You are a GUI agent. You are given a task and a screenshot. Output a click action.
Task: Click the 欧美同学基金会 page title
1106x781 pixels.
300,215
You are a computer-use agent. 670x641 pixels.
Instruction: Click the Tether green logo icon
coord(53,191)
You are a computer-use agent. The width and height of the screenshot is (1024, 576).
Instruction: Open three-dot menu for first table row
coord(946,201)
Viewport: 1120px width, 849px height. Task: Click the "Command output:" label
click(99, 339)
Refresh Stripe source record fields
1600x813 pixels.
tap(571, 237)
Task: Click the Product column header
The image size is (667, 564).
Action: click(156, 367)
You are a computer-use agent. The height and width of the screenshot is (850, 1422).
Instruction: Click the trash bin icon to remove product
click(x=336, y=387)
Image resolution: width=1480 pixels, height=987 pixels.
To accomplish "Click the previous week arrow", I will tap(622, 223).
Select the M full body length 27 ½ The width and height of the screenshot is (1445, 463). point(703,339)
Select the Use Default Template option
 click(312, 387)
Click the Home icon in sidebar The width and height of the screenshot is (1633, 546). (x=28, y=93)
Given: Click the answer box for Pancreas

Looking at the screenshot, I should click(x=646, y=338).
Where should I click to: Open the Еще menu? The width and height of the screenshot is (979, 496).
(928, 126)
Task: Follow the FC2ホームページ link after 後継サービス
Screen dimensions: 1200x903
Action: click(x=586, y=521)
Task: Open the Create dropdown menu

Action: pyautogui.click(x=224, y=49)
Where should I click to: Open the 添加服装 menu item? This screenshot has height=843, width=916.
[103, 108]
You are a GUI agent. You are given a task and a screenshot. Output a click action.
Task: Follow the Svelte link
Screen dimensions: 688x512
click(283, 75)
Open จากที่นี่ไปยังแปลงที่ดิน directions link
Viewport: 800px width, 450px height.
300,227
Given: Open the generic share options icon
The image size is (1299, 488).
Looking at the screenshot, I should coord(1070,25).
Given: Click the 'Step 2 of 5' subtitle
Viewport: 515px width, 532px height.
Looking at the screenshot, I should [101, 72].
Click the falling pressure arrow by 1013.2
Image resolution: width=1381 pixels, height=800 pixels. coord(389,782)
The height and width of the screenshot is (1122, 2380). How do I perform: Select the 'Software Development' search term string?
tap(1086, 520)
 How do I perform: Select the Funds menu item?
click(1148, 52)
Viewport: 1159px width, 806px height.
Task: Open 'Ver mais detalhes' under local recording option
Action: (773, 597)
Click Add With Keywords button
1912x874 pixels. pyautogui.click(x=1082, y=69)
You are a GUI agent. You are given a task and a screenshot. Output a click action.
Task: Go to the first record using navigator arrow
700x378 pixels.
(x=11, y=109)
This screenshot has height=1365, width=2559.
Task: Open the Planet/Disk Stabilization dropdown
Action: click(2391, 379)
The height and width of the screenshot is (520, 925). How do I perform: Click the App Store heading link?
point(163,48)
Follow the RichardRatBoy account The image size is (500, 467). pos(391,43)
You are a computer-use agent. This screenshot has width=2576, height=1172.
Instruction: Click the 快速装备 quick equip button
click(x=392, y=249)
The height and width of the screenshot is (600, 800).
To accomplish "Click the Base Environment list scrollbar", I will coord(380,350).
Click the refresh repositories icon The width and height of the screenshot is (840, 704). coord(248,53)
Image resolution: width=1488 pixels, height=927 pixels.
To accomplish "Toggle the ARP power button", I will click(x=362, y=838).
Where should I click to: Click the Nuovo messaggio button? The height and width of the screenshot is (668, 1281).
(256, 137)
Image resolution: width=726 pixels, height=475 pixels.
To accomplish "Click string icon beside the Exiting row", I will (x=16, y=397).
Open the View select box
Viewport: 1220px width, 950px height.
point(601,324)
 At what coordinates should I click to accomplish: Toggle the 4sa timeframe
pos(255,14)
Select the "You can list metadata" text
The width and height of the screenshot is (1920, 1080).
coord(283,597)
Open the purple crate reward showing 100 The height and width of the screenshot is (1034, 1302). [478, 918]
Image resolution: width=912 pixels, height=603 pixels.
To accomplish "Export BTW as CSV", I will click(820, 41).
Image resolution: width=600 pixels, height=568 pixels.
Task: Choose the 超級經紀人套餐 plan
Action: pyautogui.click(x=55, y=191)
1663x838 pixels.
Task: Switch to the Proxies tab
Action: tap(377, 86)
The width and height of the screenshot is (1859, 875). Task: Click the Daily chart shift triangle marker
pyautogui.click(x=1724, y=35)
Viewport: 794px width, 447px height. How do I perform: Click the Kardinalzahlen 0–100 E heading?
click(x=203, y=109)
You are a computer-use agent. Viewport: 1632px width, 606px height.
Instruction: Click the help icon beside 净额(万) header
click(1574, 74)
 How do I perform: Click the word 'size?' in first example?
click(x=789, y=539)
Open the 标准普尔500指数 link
————————
TASK ITEM:
Everything in the listing should be given again word for word.

ANSWER TO THIS EXERCISE:
You are a GUI agent. You are given a task and a screenshot. Output a click action.
Task: Click the 欧美同学基金会 page title
1106x781 pixels.
300,215
You are a computer-use agent. 670x641 pixels.
Instruction: Click the Tether green logo icon
coord(53,191)
You are a computer-use agent. The width and height of the screenshot is (1024, 576).
Instruction: Open three-dot menu for first table row
coord(946,201)
Viewport: 1120px width, 849px height. Task: Click the "Command output:" label
click(99, 339)
Refresh Stripe source record fields
1600x813 pixels.
tap(571, 237)
Task: Click the Product column header
The image size is (667, 564).
Action: click(156, 367)
You are a computer-use agent. The height and width of the screenshot is (850, 1422).
Instruction: Click the trash bin icon to remove product
click(x=336, y=387)
Image resolution: width=1480 pixels, height=987 pixels.
To accomplish "Click the previous week arrow", I will tap(622, 223).
Select the M full body length 27 ½ The width and height of the screenshot is (1445, 463). point(703,339)
Select the Use Default Template option
 click(312, 387)
Click the Home icon in sidebar The width and height of the screenshot is (1633, 546). (x=28, y=93)
Given: Click the answer box for Pancreas

Looking at the screenshot, I should click(x=646, y=338).
Where should I click to: Open the Еще menu? The width and height of the screenshot is (979, 496).
(928, 126)
Task: Follow the FC2ホームページ link after 後継サービス
Screen dimensions: 1200x903
Action: click(x=586, y=521)
Task: Open the Create dropdown menu

Action: pyautogui.click(x=224, y=49)
Where should I click to: Open the 添加服装 menu item? This screenshot has height=843, width=916.
[103, 108]
You are a GUI agent. You are given a task and a screenshot. Output a click action.
Task: Follow the Svelte link
Screen dimensions: 688x512
click(283, 75)
Open จากที่นี่ไปยังแปลงที่ดิน directions link
Viewport: 800px width, 450px height.
300,227
Given: Open the generic share options icon
The image size is (1299, 488).
Looking at the screenshot, I should coord(1070,25).
Given: Click the 'Step 2 of 5' subtitle
Viewport: 515px width, 532px height.
Looking at the screenshot, I should [101, 72].
Click the falling pressure arrow by 1013.2
Image resolution: width=1381 pixels, height=800 pixels. coord(389,782)
The height and width of the screenshot is (1122, 2380). How do I perform: Select the 'Software Development' search term string?
tap(1086, 520)
 How do I perform: Select the Funds menu item?
click(1148, 52)
Viewport: 1159px width, 806px height.
Task: Open 'Ver mais detalhes' under local recording option
Action: (773, 597)
Click Add With Keywords button
1912x874 pixels. pyautogui.click(x=1082, y=69)
You are a GUI agent. You are given a task and a screenshot. Output a click action.
Task: Go to the first record using navigator arrow
700x378 pixels.
(x=11, y=109)
This screenshot has height=1365, width=2559.
Task: Open the Planet/Disk Stabilization dropdown
Action: click(2391, 379)
The height and width of the screenshot is (520, 925). How do I perform: Click the App Store heading link?
point(163,48)
Follow the RichardRatBoy account The image size is (500, 467). pos(391,43)
You are a computer-use agent. This screenshot has width=2576, height=1172.
Instruction: Click the 快速装备 quick equip button
click(x=392, y=249)
The height and width of the screenshot is (600, 800).
To accomplish "Click the Base Environment list scrollbar", I will coord(380,350).
Click the refresh repositories icon The width and height of the screenshot is (840, 704). coord(248,53)
Image resolution: width=1488 pixels, height=927 pixels.
To accomplish "Toggle the ARP power button", I will click(x=362, y=838).
Where should I click to: Click the Nuovo messaggio button? The height and width of the screenshot is (668, 1281).
(256, 137)
Image resolution: width=726 pixels, height=475 pixels.
To accomplish "Click string icon beside the Exiting row", I will (x=16, y=397).
Open the View select box
Viewport: 1220px width, 950px height.
point(601,324)
 At what coordinates should I click to accomplish: Toggle the 4sa timeframe
pos(255,14)
Select the "You can list metadata" text
The width and height of the screenshot is (1920, 1080).
coord(283,597)
Open the purple crate reward showing 100 The height and width of the screenshot is (1034, 1302). [478, 918]
Image resolution: width=912 pixels, height=603 pixels.
To accomplish "Export BTW as CSV", I will click(820, 41).
Image resolution: width=600 pixels, height=568 pixels.
Task: Choose the 超級經紀人套餐 plan
Action: pyautogui.click(x=55, y=191)
1663x838 pixels.
Task: Switch to the Proxies tab
Action: tap(377, 86)
The width and height of the screenshot is (1859, 875). Task: Click the Daily chart shift triangle marker
pyautogui.click(x=1724, y=35)
Viewport: 794px width, 447px height. How do I perform: Click the Kardinalzahlen 0–100 E heading?
click(x=203, y=109)
You are a computer-use agent. Viewport: 1632px width, 606px height.
Instruction: Click the help icon beside 净额(万) header
click(1574, 74)
 How do I perform: Click the word 'size?' in first example?
click(x=789, y=539)
Open the 标准普尔500指数 link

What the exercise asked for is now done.